* _EXERCISE_: According to the passage on bronchial artery embolization below, what is the gold standard for diagnosing fistulas?

---- PASSAGE FOR REVIEW

We report a case of ectopic pulmonary embolism following BAE. To the best of our knowledge, this is the first report that a particulate embolic agent caused an ectopic pulmonary embolism and secondary pulmonary infarction during the procedure. According to the literature, the overall complication rate of BAE is 13.4%, including 0.2% with major complications (7). Improper technique has resulted in complications such as hematoma at the puncture site, pseudoaneurysm, stress hypertension, bronchial artery, or aortic dissection (8). Post-embolization syndrome includes fever, chest tightness, chest pain, cough, dysphagia, and hiccups (9). Rare complications encompass tracheal fistula, broncho-esophageal fistula, diaphragmatic paralysis, myocardial infarction, micro-infarctions in renal and splenic tissues, ischemic bowel disease, systemic infarctions, and localized skin necrosis (10–15). Notably, neurological complications are one of the most severe complications of BAE (16, 17). These complications manifest as transient dysfunctions or irreversible impairments (18, 19).

Post-embolization syndrome is one of the most common complications. This may stem from local irritation due to the embolic material and ischemic tissue injury from the embolization of the target vessel. One of the most severe complications of BAE is an ectopic embolism due to non-targeted embolization. Inadequate hyperselective embolization, challenges in super-selection, or suboptimal angiography can result in misembolization. Backflow of embolic material and plaque shedding from the vascular wall may also lead to an ectopic embolism. In addition, anastomosis, especially fistula between the bronchial arteries and other vessels, is the most common cause of ectopic embolization. Embolic agents could pass through anastomotic branches into the pulmonary or systemic circulation, resulting in a pulmonary embolism or even multiple organ micro-infarctions (20, 21). In our case, we revealed two typical bronchopulmonary artery fistulas and successfully embolized these with coils. Another atypical fistula, featuring multiple tortuous and dilated branches, was overlooked and misdiagnosed. An ectopic pulmonary embolism still occurred despite PVA particles with a diameter of 500–700 μm being used. As there were no prior pulmonary diseases, this case is considered a congenital bronchopulmonary artery fistula. Compared to the secondary compensatory collateral circulation, this fistula had a wider diameter, facilitating the passage of embolic particles. This case indicates that it is crucial to identify pulmonary vessel fistulas during BAE. An occult fistula masked by multiple tortuous and dilated bronchial arterial branches may be a potential risk factor for an ectopic pulmonary embolism during BAE. Physicians should be alert to the formation of fistulas during the operation. Digital subtraction angiography (DSA) is the gold standard for the diagnosis of fistulas. In suspected cases, targeted multi-angle angiography is necessary to identify these occult atypical fistulas.

--------
---- GIVEN MATERIAL

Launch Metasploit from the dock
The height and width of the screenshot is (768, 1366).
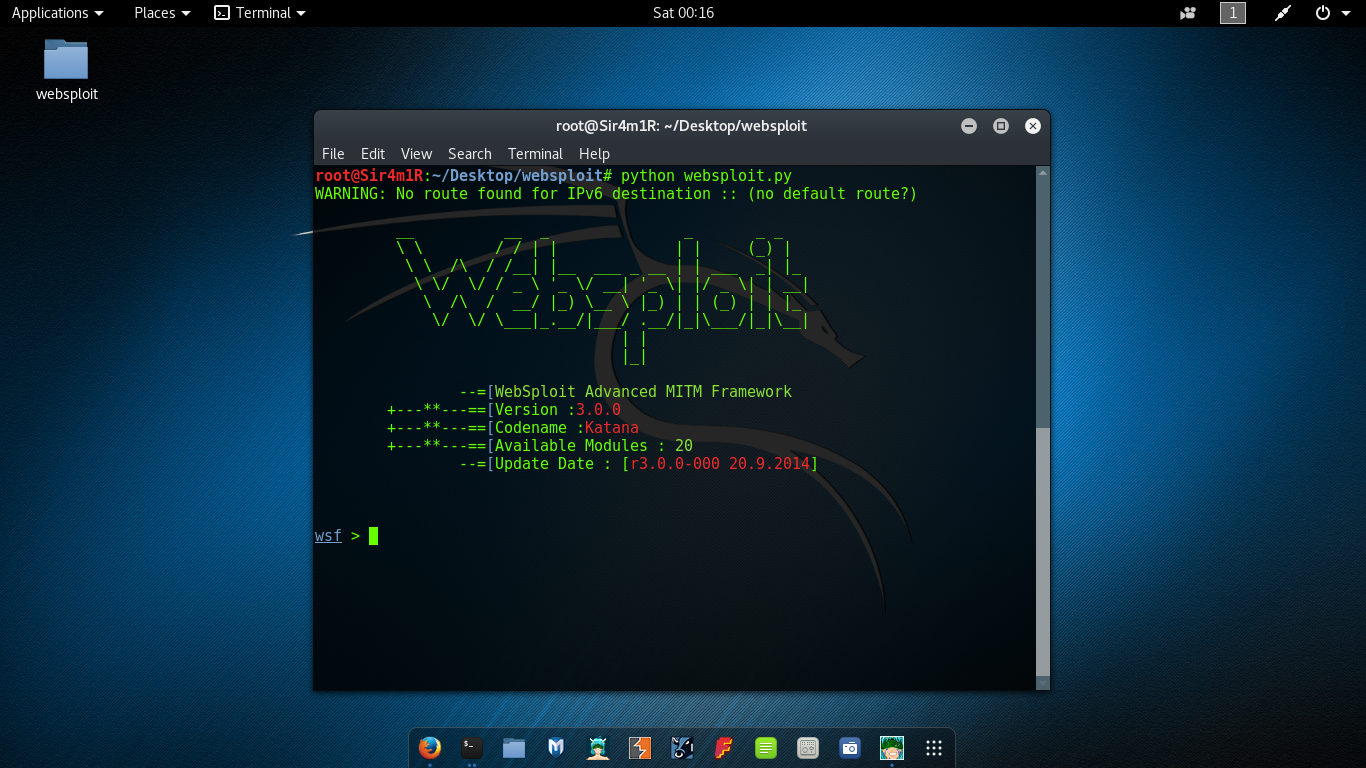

--------

* _PROBLEM SOLUTION_: Digital subtraction angiography (DSA)